Read: The First Steps to Take After Wrecking Your Car

Save on Your Policy

A motorcycle license is required to operate a motorcycle, especially if you are looking for cheaper insurance. Just like auto insurance and every other type of insurance, there are factors that determine your premium. Below are some of the ways that could help you save on your motorcycle insurance:

  • Ensure you have a clean record: By having a clean record, not getting into accidents or any other type of traffic violations, you could pay less than someone with multiple accidents or a bad record.
  • Are you new to this? Take a motorcycle riding or safety course: Taking a course could save you some money.
  • Get your motorcycle riding license: Not all insurance companies insure motorcycles and the ones that do, not all take riders without a license, having a motorcycle license could save you money on your motorcycle policy, compared to someone without a motorcycle license.
  • Consider higher deductibles on your collision, comprehensive, all perils or specified perils coverage: having higher deductibles will save you money, compared to having lower deductibles.
  • Consider a used or older motorcycle, instead of a new one: with a used or older motorcycle, you may have less worry about the motorcycle been stolen or damaged in a collision. Purchasing the most basic insurance required for you to ride (third party liability) may be a valid option in the case.
  • Shop around to make sure you are getting the best price for the best coverage.

Key Thoughts

Do not forget these:

  1. Your motorcycle insurance is not covered under your homeowner’s insurance—you require a separate policy for your motorcycle.
  2. Canceling your motorcycle insurance during winter might not save you money—the majority of your motorcycle insurance premium is earned in the summer months, so if you decide to cancel in the winter, you might not be saving any money.
  3. Not all insurance companies offer fire and theft coverage only on motorcycle policies. If you are considering reducing your coverage so that it only covers for fire and theft while your motorcycle is stored in the winter, make sure that your company offers this option.

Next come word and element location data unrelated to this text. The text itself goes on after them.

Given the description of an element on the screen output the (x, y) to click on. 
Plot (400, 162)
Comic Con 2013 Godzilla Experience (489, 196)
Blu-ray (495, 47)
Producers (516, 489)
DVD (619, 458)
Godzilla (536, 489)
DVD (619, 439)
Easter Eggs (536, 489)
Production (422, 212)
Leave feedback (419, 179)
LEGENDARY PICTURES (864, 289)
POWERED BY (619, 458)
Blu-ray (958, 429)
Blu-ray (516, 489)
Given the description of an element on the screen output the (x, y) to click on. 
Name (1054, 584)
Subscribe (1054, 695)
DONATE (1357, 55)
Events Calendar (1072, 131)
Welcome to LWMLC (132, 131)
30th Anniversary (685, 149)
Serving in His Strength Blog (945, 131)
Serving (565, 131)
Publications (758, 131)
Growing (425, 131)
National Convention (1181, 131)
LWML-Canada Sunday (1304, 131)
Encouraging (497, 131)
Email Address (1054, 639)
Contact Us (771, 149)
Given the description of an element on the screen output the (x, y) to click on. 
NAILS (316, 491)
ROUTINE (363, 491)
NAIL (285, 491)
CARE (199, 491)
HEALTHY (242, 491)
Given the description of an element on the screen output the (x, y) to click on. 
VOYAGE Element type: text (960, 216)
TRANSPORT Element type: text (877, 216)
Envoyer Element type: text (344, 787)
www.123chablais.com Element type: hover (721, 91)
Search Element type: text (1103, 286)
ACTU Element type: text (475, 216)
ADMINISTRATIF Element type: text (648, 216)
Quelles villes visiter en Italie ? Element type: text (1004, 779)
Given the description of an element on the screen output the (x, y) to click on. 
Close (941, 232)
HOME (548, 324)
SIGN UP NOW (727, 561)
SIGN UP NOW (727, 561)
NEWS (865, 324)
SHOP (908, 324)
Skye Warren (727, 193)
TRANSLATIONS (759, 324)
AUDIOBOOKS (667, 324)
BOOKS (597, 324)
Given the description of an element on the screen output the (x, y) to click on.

    Some insurance companies still require you to keep at least your third party liability coverage on your motorcycle even while it is not in use in the winter months. It is best to keep your liability and comprehensive coverage in this type of situation, to ensure your motorcycle is covered in an event of fire or theft, since reducing coverage might not save you money.

Read: Best Insurance Options for Storing Your Motorcycle for the Winter

Now that you know what to do and are ready to hit the road, keep in mind that, most motorcycle accidents are fatal and could even lead to death, take all necessary safety measures, be safe on the road and enjoy the sunshine!